Russia, China Threaten U.S. Space Assets

The U.S. Space Command has evidence that Russia conducted a test of a space-based anti-satellite weapon. On July 15, Russia injected a new object into orbit from Cosmos 2543. 

Photo: Satellite communications terminal at Camp Zama, Japan. (Winifred Brown, Army)

Moscow released the object in proximity to another Russian satellite, which is similar to on-orbit activity conducted by that nation in 2017. Kremlin authorities labelled the spacecraft an” inspector satellite,” but experts reject the claim.

“The Russian satellite system used to conduct this on-orbit weapons test is the same satellite system that we raised concerns about earlier this year, when Russia maneuvered near a U.S. government satellite,” said Gen. J.”Jay” Raymond, Commander of U.S. Space Command. “This is further evidence of Russia’s continuing efforts to develop and test space-based systems, and consistent with the Kremlin’s published military doctrine to employ weapons that hold U.S. and allied space assets at risk.”

The U.S. State Department raised concerns in 2018, and again this year, that Russian satellite behaviors were inconsistent with their stated mission and that these satellites displayed characteristics of a space-based weapon. According to the Department of State, this behavior is hypocritical and concerning.

“This event highlights Russia’s hypocritical advocacy of outer space arms control, with which Moscow aims to restrict the capabilities of the United States while clearly having no intention of halting its own counter-space program — both ground-based anti-satellite capabilities and what would appear to be actual in-orbit anti-satellite weaponry,” said Dr. Christopher Ford, the U.S. Assistant Secretary of State currently performing the duties of the Under Secretary for Arms Control and International Security.

Rep. Mike Turner, (R-Ohio) ranking member of the HASC strategic forces subcommittee, stated “I strongly condemn Russia’s space-based anti-satellite weapons test, the latest in our adversaries’ aggressive behavior against the United States and our allies…This test by Russia is not occurring on land, sea, air, or cyberspace, but in a new warfighting domain: space.”

American dominance in space is under direct and serious challenge, notes Army Maj. Gen. Tim Lawson, mobilization assistant to the U.S. Space Command. The threats emanate from both Russia and China.  

In 2007, a Chinese anti-satellite missile struck a weather satellite, sending 3,400 pieces of debris into orbit, most of which are still in orbit creating a hazard. Then beginning in 2017, Russian threats in space emerged with a series of anti-satellite testing.

“Adversaries don’t have to dominate space, they merely need to have the capability to disrupt space operations. That’s worrisome because warfighting operations in the land, air and maritime domains depend on space superiority for GPS, navigation and communications,” General Lawson warns.

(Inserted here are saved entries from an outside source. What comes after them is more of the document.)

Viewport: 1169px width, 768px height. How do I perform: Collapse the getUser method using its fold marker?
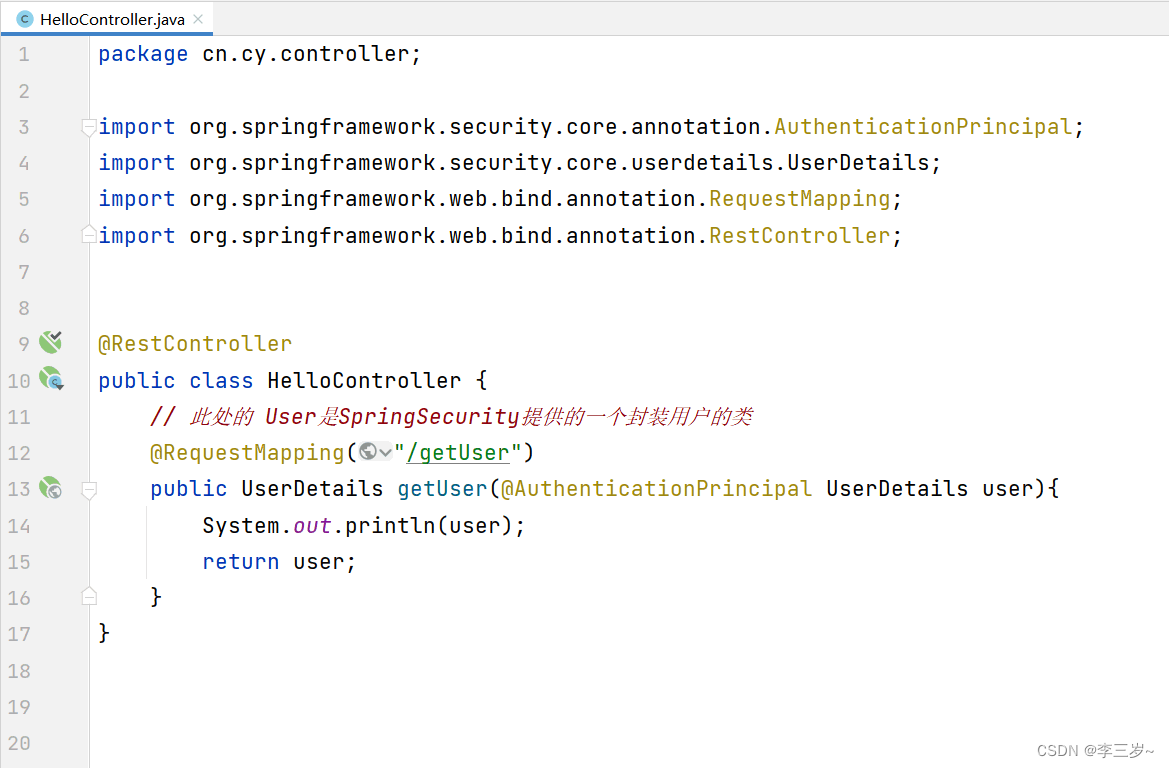pyautogui.click(x=88, y=489)
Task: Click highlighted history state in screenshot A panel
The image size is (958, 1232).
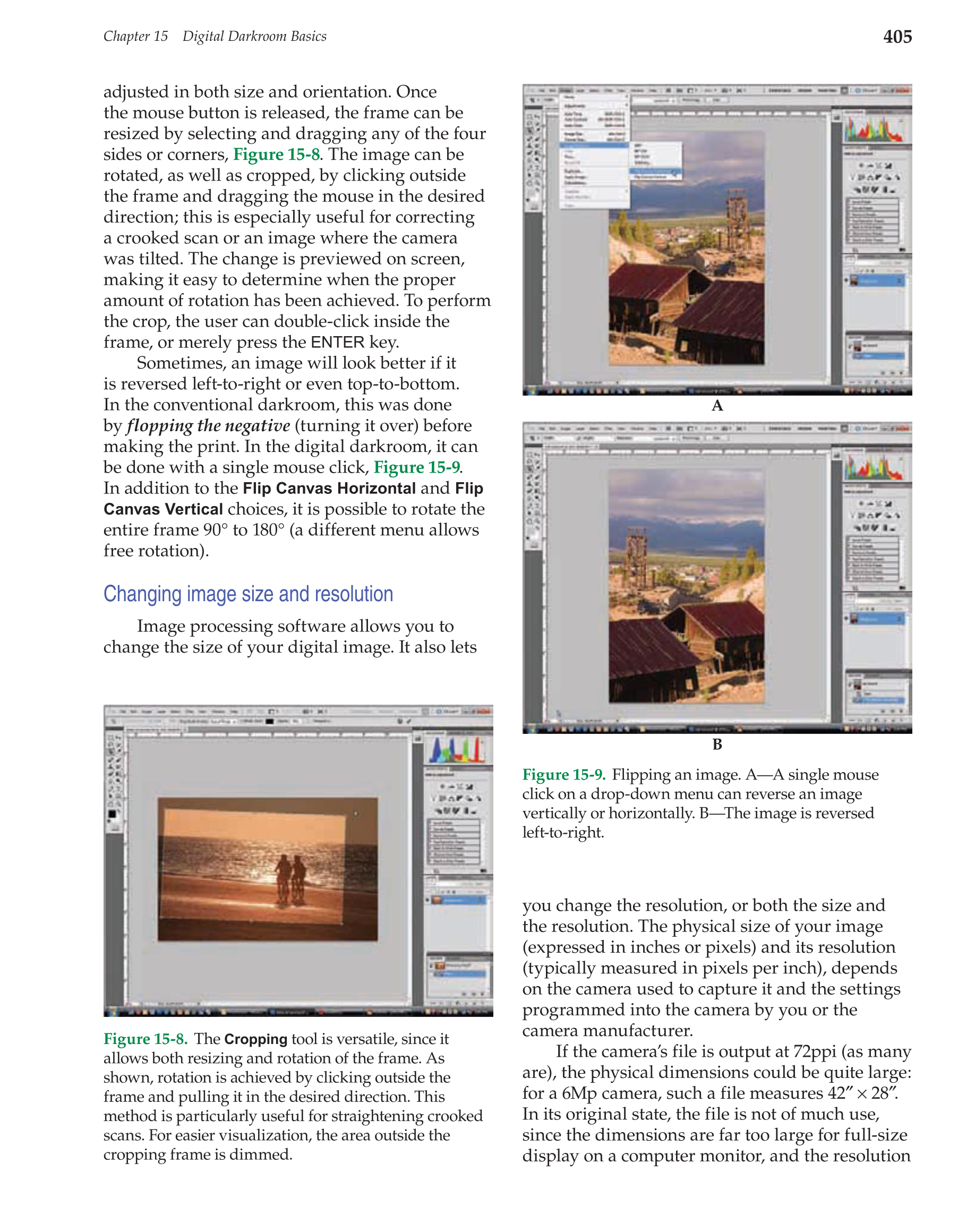Action: 879,356
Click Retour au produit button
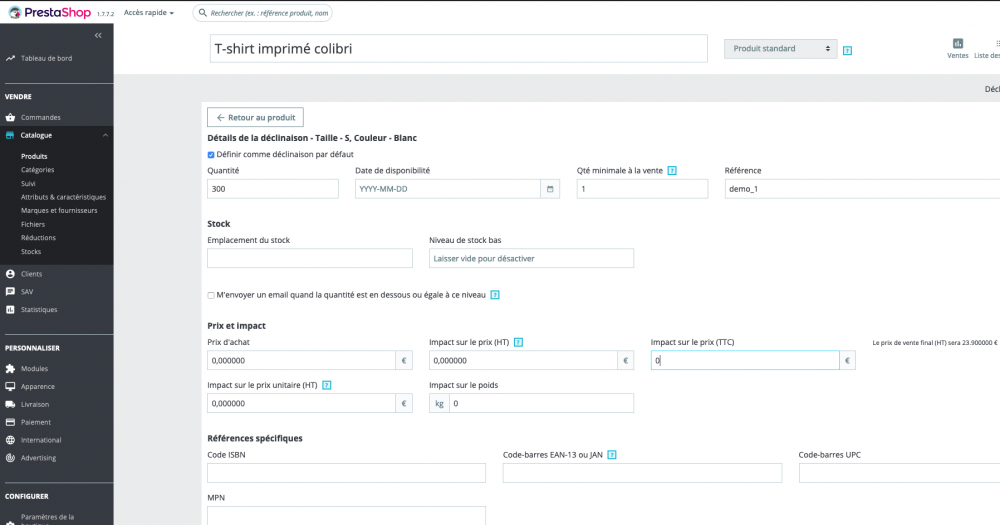This screenshot has width=1000, height=525. (x=255, y=118)
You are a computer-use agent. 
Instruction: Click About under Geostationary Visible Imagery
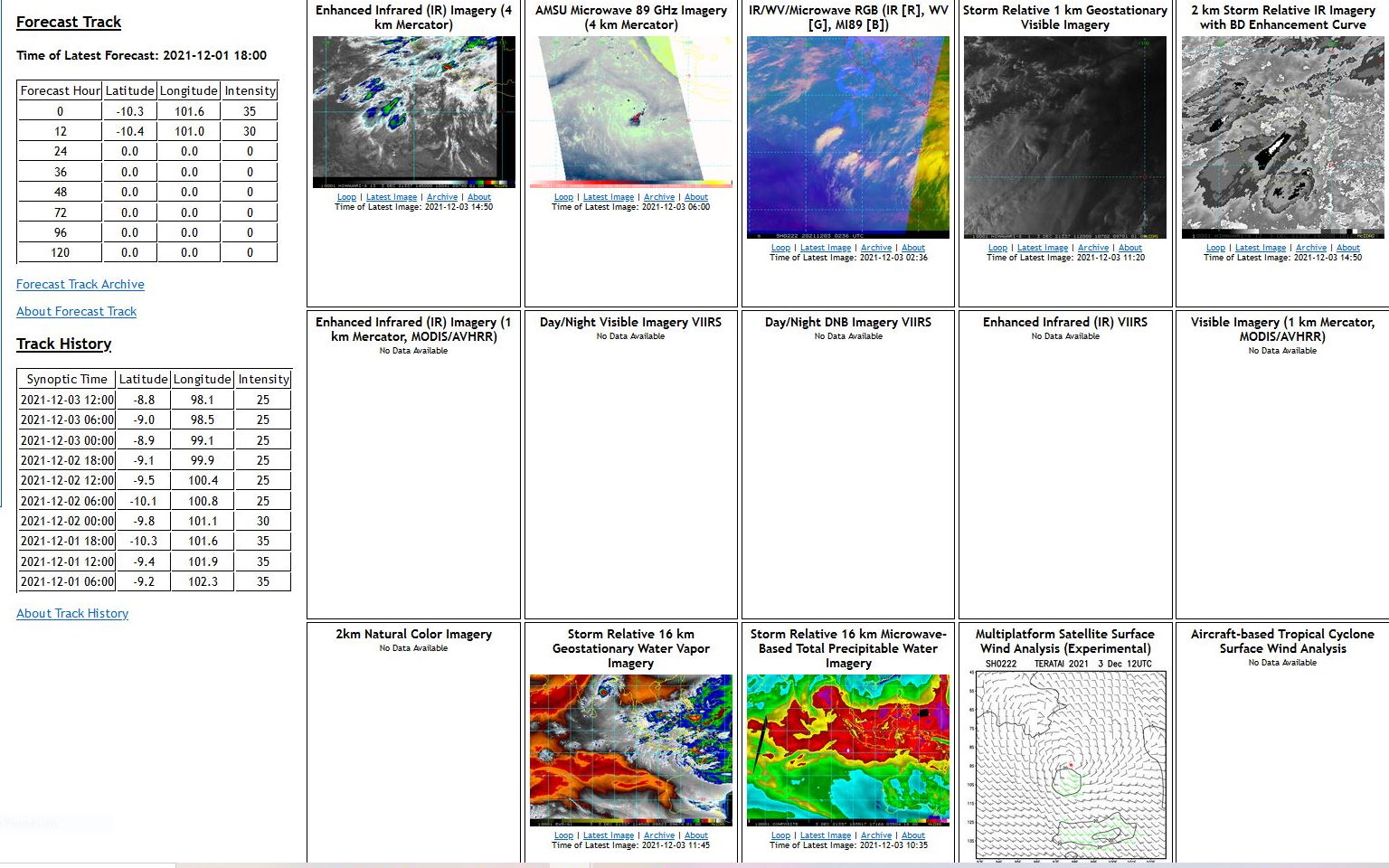[1130, 248]
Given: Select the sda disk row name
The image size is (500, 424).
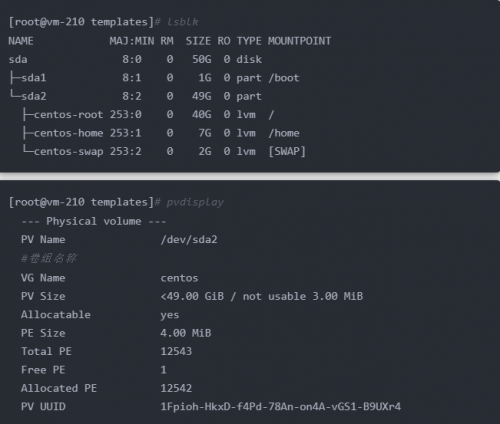Looking at the screenshot, I should pos(18,59).
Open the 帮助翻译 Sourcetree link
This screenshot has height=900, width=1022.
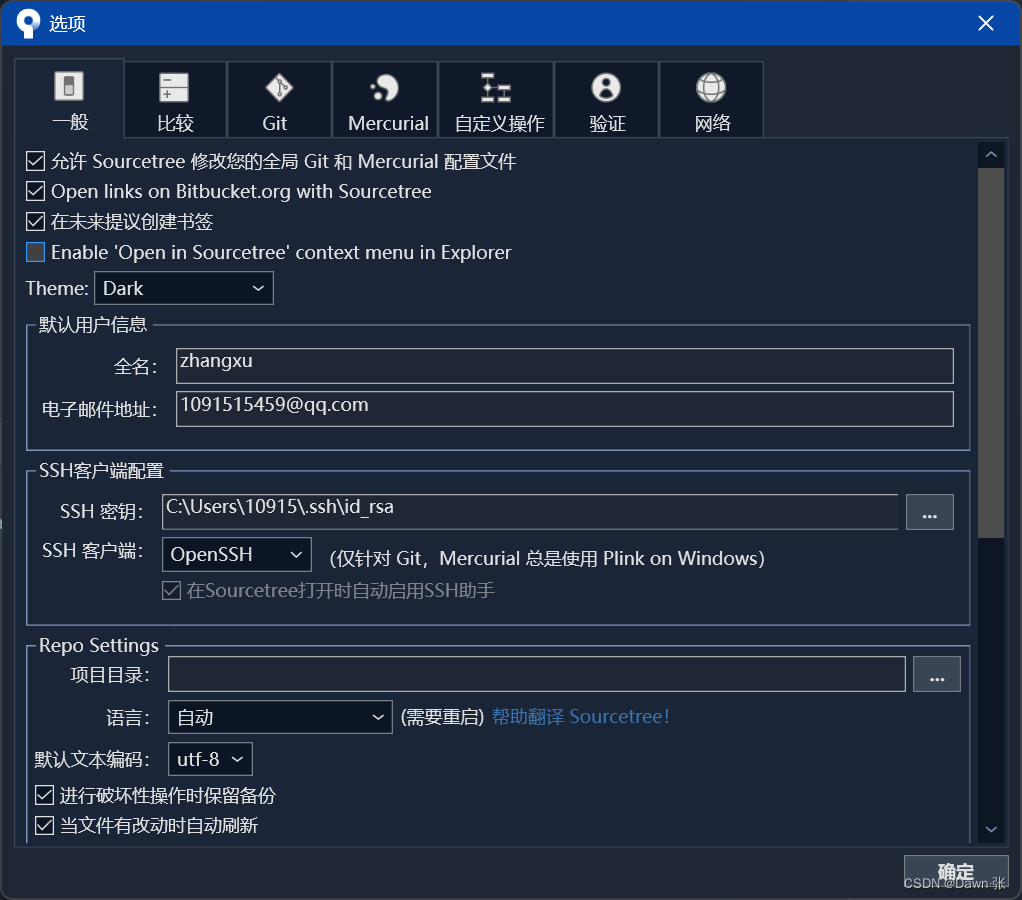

Some of the emerging threats to space assets that he listed include jamming communications, high-energy anti-satellite lasers, capabilities for attacks on ground stations and possible nuclear detonations in space. A space detonation above the U.S.  would lead to an EMP, (electromagnetic pulse) wave which would permanently destroy all electrical generating facilities in America.

In response to these threats, U.S. Spacecom has been working closely with industry partners to put numerous small satellites in orbit so that an attack will most likely fail to take them all out, thereby ensuring resiliency, he said.

Additionally, Spacecom is partnering with inter-government agencies like NASA, the Commerce Department, the State Department and the National Reconnaissance Office. “These partners are critical,” Lawson said, because Spacecom is fully integrated with these agencies and their agency representatives participate in military exercises with Spacecom.

The other big collaborative effort, he said, is working with allies and partners. For instance, allies such as Japan, the United Kingdom, Canada, Germany, France and Australia are currently working side by side in command centers. Both Japan and France have also recognized the threat and instituted their own version of the U.S. Space Command.

Frank Vernuccio serves as editor-in-chief of the New York Analysis of Policy and Government.